#### Data records

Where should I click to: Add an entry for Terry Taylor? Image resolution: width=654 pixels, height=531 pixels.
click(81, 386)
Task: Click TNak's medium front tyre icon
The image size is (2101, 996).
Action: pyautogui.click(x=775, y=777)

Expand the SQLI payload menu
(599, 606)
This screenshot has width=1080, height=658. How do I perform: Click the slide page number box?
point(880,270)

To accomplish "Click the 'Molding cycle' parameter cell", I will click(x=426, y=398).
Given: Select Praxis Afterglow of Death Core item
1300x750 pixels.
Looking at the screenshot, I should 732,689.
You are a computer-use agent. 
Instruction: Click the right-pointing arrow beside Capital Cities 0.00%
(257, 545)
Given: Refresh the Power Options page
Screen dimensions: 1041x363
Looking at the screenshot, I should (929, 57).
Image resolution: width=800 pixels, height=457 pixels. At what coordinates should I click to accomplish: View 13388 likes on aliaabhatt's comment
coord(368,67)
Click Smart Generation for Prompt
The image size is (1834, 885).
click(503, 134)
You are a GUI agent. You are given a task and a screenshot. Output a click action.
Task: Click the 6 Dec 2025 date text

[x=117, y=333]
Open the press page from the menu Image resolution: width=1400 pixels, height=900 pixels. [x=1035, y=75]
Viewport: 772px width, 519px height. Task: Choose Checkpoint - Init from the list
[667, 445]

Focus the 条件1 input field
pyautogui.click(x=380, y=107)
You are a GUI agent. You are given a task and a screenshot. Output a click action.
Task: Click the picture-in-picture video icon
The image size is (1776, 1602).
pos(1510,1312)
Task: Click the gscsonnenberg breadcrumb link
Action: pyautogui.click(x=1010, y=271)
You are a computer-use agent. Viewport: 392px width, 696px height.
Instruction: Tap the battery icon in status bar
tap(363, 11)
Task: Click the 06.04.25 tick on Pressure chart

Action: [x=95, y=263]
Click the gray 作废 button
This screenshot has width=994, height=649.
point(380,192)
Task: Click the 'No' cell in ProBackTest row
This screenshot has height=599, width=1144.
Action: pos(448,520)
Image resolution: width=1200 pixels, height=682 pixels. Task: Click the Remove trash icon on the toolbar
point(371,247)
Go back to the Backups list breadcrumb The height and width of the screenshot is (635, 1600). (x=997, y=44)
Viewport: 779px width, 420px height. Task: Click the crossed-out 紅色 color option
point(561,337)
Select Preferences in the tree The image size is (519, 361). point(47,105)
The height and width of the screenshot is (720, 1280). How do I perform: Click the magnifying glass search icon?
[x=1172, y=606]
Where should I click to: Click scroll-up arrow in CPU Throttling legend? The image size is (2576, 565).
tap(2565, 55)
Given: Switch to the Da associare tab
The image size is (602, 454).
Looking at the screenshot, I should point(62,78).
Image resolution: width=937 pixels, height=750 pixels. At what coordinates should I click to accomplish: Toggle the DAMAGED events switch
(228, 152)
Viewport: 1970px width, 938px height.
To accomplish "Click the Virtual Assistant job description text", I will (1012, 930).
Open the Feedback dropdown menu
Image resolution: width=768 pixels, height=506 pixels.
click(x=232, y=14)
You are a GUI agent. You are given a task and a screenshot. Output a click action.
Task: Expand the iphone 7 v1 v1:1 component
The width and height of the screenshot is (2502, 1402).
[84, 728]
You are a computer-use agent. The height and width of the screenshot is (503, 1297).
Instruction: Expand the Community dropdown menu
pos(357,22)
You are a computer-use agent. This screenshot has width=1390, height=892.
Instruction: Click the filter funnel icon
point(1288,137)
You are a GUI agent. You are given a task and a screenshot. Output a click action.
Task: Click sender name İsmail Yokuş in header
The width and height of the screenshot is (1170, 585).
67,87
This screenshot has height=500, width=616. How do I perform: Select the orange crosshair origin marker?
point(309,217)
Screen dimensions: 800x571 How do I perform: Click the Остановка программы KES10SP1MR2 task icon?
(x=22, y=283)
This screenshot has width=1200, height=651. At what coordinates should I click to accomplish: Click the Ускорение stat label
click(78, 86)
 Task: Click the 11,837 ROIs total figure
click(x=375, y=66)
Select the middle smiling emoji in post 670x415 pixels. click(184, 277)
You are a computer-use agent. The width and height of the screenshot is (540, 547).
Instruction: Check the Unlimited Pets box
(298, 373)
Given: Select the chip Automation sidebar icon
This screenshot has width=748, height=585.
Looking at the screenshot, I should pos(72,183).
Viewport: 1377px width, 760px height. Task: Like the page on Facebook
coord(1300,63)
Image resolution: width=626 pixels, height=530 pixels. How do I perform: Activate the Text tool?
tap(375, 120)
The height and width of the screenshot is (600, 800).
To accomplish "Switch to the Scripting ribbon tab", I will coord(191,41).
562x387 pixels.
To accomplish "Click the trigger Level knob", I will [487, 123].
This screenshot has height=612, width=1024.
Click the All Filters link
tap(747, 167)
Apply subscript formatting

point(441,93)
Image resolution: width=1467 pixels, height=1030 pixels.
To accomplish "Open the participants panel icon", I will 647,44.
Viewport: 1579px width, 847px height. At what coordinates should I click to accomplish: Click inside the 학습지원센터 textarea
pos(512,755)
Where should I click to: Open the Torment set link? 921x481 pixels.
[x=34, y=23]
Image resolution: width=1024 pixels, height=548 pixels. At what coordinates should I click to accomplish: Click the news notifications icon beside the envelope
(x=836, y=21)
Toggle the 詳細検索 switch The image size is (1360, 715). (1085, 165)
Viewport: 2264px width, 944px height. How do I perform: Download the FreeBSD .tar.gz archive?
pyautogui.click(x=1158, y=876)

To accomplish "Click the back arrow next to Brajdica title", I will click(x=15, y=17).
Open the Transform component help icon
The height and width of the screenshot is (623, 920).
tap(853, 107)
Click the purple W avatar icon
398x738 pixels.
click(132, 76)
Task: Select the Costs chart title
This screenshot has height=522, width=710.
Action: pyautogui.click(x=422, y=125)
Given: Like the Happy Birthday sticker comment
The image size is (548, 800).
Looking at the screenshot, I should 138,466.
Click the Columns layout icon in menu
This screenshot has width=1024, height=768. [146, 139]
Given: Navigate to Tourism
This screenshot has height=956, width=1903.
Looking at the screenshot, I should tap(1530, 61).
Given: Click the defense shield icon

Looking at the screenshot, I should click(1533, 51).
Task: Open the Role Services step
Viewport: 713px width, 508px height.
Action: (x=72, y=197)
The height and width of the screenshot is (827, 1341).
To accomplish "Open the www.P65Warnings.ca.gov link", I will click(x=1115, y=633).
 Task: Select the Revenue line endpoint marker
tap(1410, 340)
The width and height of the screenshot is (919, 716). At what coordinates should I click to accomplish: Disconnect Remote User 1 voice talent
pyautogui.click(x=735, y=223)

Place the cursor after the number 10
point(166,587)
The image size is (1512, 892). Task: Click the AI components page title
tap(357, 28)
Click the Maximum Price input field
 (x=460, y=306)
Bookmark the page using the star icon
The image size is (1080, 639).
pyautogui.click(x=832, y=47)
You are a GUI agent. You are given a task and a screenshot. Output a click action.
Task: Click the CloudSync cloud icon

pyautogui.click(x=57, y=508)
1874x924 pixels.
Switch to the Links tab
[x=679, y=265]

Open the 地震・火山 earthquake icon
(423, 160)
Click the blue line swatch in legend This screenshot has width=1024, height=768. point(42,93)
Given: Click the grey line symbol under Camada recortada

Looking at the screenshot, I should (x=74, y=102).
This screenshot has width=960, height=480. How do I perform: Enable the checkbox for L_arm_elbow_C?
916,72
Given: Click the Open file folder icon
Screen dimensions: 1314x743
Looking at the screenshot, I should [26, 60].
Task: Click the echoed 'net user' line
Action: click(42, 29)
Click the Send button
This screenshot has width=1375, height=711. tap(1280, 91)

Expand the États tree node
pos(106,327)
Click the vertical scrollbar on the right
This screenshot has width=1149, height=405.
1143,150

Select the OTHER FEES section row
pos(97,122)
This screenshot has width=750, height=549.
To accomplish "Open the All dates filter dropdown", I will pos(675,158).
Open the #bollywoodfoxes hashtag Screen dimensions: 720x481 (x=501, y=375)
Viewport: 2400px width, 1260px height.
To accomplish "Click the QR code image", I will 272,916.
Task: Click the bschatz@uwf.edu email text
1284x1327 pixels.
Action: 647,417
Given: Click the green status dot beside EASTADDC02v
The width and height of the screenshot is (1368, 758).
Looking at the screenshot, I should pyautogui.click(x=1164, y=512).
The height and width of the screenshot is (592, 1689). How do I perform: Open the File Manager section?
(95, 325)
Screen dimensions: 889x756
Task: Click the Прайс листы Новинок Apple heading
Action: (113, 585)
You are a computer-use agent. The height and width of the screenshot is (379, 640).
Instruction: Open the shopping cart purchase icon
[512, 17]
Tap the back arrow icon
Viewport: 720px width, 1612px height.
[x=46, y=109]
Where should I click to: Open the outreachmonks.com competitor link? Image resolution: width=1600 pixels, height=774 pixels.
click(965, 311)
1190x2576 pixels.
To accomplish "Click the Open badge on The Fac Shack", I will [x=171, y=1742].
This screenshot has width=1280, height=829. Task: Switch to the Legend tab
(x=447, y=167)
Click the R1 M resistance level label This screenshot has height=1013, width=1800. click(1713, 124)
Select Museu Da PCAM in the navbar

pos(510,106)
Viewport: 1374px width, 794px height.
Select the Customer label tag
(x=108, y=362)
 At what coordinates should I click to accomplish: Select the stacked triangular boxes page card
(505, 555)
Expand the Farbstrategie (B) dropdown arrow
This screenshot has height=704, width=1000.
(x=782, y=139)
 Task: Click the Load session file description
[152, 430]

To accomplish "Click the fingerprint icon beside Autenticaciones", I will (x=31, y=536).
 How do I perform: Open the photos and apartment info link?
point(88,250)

########

▸ **What this task involves**:
When a line among the entries above contains "cell", copy it.

▸ **Exercise output**:
To accomplish "Click the 'Molding cycle' parameter cell", I will click(x=426, y=398).
Task: Click the 'No' cell in ProBackTest row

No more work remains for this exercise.